[Exercises to complete]:
**a)** In the passage on loading blog posts, what does the WebBaseLoader use to parse HTML to text?
**b)** Echo the passage on loading blog posts from "We need to first" to "from the web.".
**c)** Carry on the passage about loading blog posts with document loaders from the point where it stops.

We need to first load the blog post contents. We can use DocumentLoaders for this, which are objects that load in data from a source and return a list of Document objects.

In this case we’ll use the WebBaseLoader, which uses urllib to load HTML from web URLs and BeautifulSoup to parse it to text

Documentations for Document loaders are: [Here](https://python.langchain.com/docs/how_to/#document-loaders), in the document loaders section

In [None]:
""" This library is used for parsing HTML content.
    and scraping the content from the web page."""
import bs4

""" This is a class used for loading documents from the web.
    The next steps for this notebook could be how to load
    doccuments from other sources like PDFs, Word documents, etc."""

[Dataset excerpt]:
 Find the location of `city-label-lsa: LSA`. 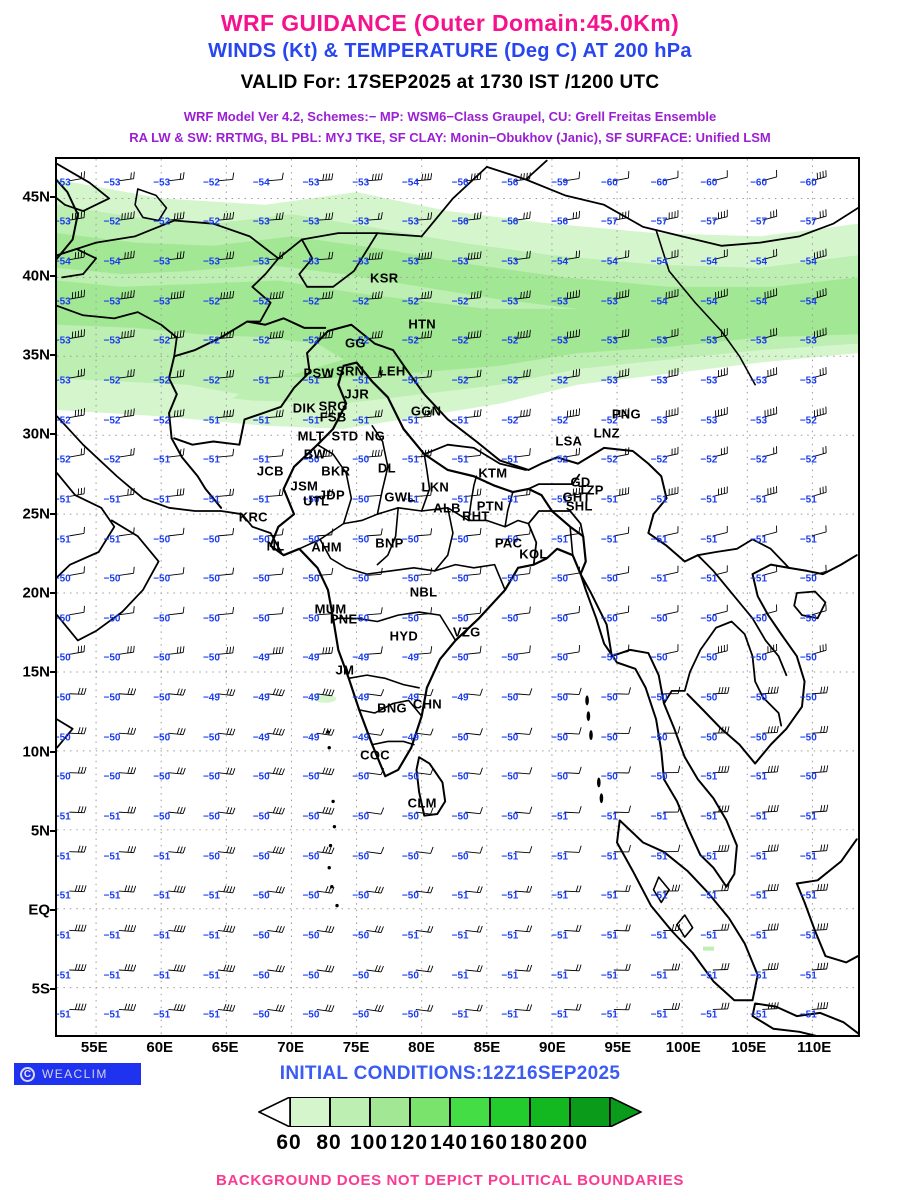

city-label-lsa: LSA is located at coordinates (569, 441).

[Results in order]:
**a)** BeautifulSoup

**b)**
We need to first load the blog post contents. We can use DocumentLoaders for this, which are objects that load in data from a source and return a list of Document objects.

In this case we’ll use the WebBaseLoader, which uses urllib to load HTML from web URLs and BeautifulSoup to parse it to text

Documentations for Document loaders are: [Here](https://python.langchain.com/docs/how_to/#document-loaders), in the document loaders section

In [None]:
""" This library is used for parsing HTML content.
    and scraping the content from the web page."""
import bs4

""" This is a class used for loading documents from the web.

**c)**
from langchain_community.document_loaders import WebBaseLoader

# Only keep post title, headers, and content from the full HTML.
bs4_strainer = bs4.SoupStrainer(class_=("post-title", "post-header", "post-content"))
loader = WebBaseLoader(
    web_paths=("https://lilianweng.github.io/posts/2023-06-23-agent/",),
    bs_kwargs={"parse_only": bs4_strainer},
)
docs = loader.load()

"""This checks that exactly one document was loaded. 
    If not, it raises an AssertionError."""
assert len(docs) == 1

print(f"Total characters: {len(docs[0].page_content)}")